El programa estuvo íntegramente dedicado a conciertos para clavecín y cuerdas del compositor alemán Johann Sebastian Bach. Qué distante la imagen sonora de los conciertos de clave de Bach, como se escuchaban con frecuencia hace unas décadas, en piano y con una orquesta de cuerdas relativamente numerosa (alrededor de 20 instrumentistas), de la manera como escuchamos cuatro de estos en el excelente concierto de apertura de la temporada de la Sociedad Filarmónica.
Bastan dos violines, una viola y un violonchelo para lograr con el clavecín solista una versión convincente.

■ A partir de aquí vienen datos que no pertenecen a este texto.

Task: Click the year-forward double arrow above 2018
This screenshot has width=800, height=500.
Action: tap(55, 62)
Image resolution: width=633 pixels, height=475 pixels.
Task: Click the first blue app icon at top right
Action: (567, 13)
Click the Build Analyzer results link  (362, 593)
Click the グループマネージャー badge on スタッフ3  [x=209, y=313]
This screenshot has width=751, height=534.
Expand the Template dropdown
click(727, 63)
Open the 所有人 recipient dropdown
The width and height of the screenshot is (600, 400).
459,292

Es más, el balance entre cuerdas y clavecín es ideal con esta cantidad mínima de instrumentos. Se trata de conciertos para un ensamble de cámara muy distante de la orquesta que resultaría anacrónica, por más que se tratara de una orquesta de cámara. Quizá Bach tocara así sus conciertos reservando para otras obras de mayor formato, especialmente en sus suites orquestales o en sus cantatas y misas, las formaciones mayores, aunque nunca con el número que se encontrara en las sinfonías últimas de Haydn o Mozart.

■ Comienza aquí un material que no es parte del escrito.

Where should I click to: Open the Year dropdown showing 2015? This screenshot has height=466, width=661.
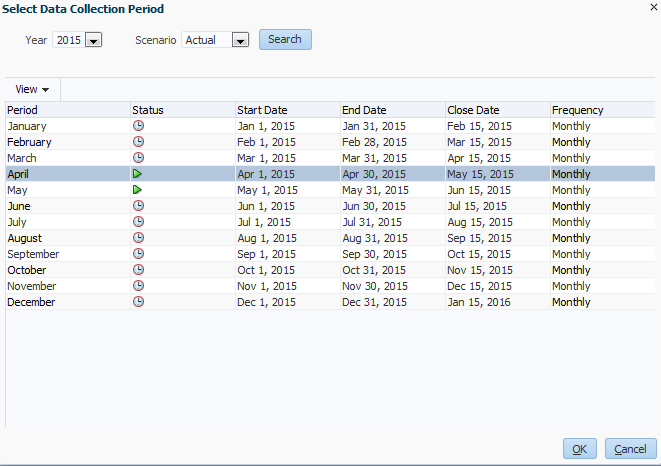click(x=93, y=40)
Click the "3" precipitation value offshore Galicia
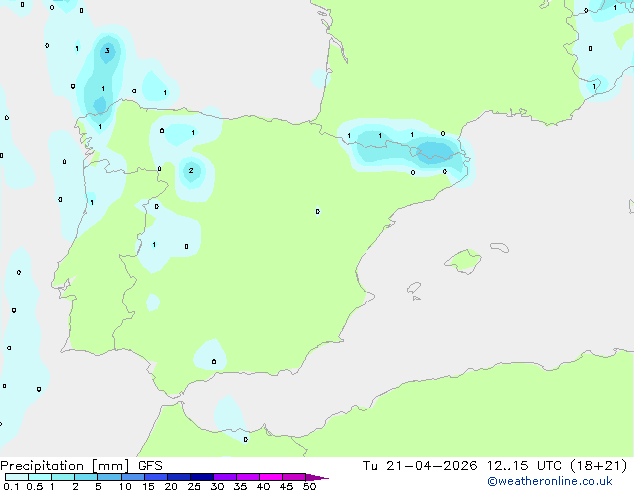Image resolution: width=634 pixels, height=490 pixels. tap(107, 51)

Es un hecho, sin embargo, que intentar una reproducción fiel de la manera como se tocaba en el barroco es un vano esfuerzo, en la medida en que solo quedan datos sueltos y a veces contradictorios sobre cómo se tocaba, cómo se afinaban los instrumentos, el tempo, etc. Sin embargo, la investigación musicológica ha facilitado en las últimas décadas una vasta cantidad de información histórica que hace posible que hoy se reconstruyan estilos y maneras, o mejor dicho se reinventen, desde una perspectiva creativa y fiel precisamente a la información. Insisto en la importancia de la flexibilidad, puesto que la música no es algo estático, sino más bien un fenómeno de comunicación, en permanente cambio. Se toca para oídos contemporáneos. Creo que la Accademia Daniel acierta en su manera de encarar la música barroca, con su rigurosa actitud comprometida y reconstructiva, pero también con la fantasía y la expresión vital que imprime en sus interpretaciones.

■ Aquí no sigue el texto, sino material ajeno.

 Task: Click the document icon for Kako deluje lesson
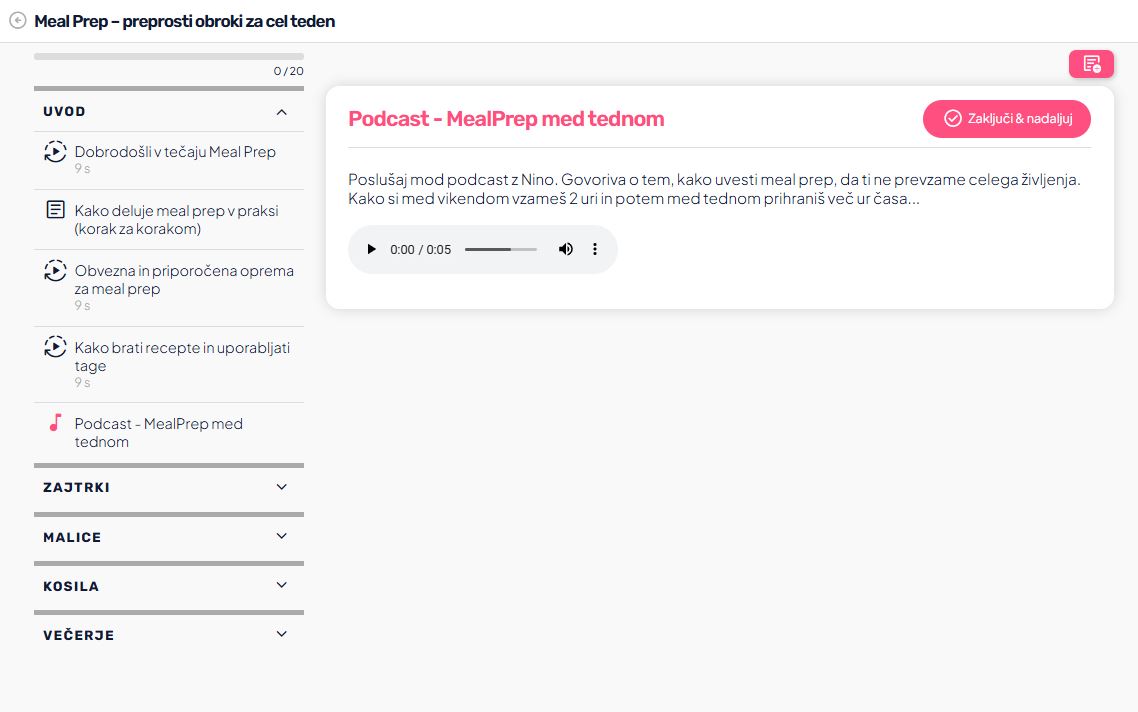click(x=55, y=211)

Si bien debo destacar la estupenda calidad de los músicos en este primer concierto de temporada, creo que es justo recalcar la que ostenta Shalev Ad-El, notable clavecinista de gran técnica y brillante capacidad interpretativa; sin duda, el alma de esta agrupación barroca, que le imprime carácter, y a pesar de la aparente poca variedad del programa, subyuga al público convocado por la centenaria Sociedad Filarmónica.